Angela Benfield

United States of America, University of Wisconsin-La Crosse, United States of America
Title : Making Decision-Making Visible- Teaching the Process of Evaluating Interventions

Abstract

Significant efforts in the past decades to teach evidence-based practice (EBP) implementation has emphasized increasing knowledge of EBP and developing interventions to support adoption to practice. These efforts have resulted in only limited sustained improvements in the daily use of evidence-based interventions in clinical practice in most health professions. Many new interventions with limited evidence of effectiveness are readily adopted each year—indicating openness to change is not the problem.
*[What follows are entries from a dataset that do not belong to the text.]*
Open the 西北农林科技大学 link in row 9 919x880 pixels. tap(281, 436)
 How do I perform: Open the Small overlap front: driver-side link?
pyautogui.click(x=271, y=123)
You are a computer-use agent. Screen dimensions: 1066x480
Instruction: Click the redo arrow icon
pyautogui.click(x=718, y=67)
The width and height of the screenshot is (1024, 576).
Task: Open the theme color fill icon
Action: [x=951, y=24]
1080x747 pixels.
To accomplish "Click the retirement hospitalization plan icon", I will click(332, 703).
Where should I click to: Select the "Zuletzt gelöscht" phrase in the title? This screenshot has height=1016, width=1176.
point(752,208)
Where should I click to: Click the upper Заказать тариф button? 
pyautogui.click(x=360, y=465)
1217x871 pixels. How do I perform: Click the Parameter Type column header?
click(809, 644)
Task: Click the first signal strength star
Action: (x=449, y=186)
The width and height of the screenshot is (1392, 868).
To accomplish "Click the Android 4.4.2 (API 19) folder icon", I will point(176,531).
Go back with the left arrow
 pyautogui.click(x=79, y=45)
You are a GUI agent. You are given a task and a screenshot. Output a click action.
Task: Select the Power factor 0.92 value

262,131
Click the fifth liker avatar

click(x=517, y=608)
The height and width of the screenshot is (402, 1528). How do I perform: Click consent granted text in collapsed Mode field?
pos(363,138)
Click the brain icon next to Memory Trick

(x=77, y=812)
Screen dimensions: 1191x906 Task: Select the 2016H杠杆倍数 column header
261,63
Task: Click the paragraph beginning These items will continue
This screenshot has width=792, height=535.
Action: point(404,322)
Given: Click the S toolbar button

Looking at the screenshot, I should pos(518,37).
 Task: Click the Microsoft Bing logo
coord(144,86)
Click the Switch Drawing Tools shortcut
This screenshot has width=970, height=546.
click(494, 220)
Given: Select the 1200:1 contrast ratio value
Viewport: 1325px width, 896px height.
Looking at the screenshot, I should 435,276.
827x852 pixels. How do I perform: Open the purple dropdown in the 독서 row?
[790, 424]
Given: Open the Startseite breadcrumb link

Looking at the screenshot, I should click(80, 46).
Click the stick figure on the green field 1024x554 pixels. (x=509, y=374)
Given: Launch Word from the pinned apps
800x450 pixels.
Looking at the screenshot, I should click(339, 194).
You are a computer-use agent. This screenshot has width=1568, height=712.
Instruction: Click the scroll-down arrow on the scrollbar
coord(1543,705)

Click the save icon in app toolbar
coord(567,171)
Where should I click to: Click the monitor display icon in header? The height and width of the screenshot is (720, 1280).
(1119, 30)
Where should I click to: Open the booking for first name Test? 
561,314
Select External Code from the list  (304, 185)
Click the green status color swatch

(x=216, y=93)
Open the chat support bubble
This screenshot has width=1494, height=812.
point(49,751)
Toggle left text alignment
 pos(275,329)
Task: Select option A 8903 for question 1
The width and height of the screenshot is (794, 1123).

The decision-making (assessment and intervention selection) process in the clinical setting is highly reliant on heuristic reasoning due to the speed of real-time interactions. The selection of a specific intervention is the outcome of an elaborate and complex cognitive process, which is shaped by how they represent the client’s problem in their mind and is mostly invisible processes to others. Importantly, the cognitive representation can be “fuzzy” or incomplete even to the thinker. Therefore, the complex thinking process that support appropriate adoption of interventions should be taught more explicitly. Making the process visible to healthcare providers increases the acquisition of the skills required to judiciously select one intervention over others. Specifically, using strategies which make thinking visible supports the healthcare provider in developing a rich, evidence-informed cognitive representation of client problems and the possible interventions which should be considered. One’s cognitive framing of the problems underly the heuristic reasoning and richer, evidence-informed models are more likely to support the selection of appropriate actions.  The purpose of this presentation is to provide a review of the selection process and the critical analysis that is required to appropriately decide to trial or not trial new intervention strategies with patients.

Biography

Angela Benfield is an occupational therapist with over 22 years of clinical experience, mostly in pediatrics and an assistant professor of occupational therapy. Her research explores the skills, knowledge, and habits of mind and practice which support establishing competency and the development of expertise. She also examines the properties of educational activities which support these habits and the development of critical thinking in students. She developed the measure of Evidence-informed Professional Thinking using Rasch analysis which allows for the identification of healthcare professionals whose habits of practice may limit their ability to maintain competent practice or develop expertise.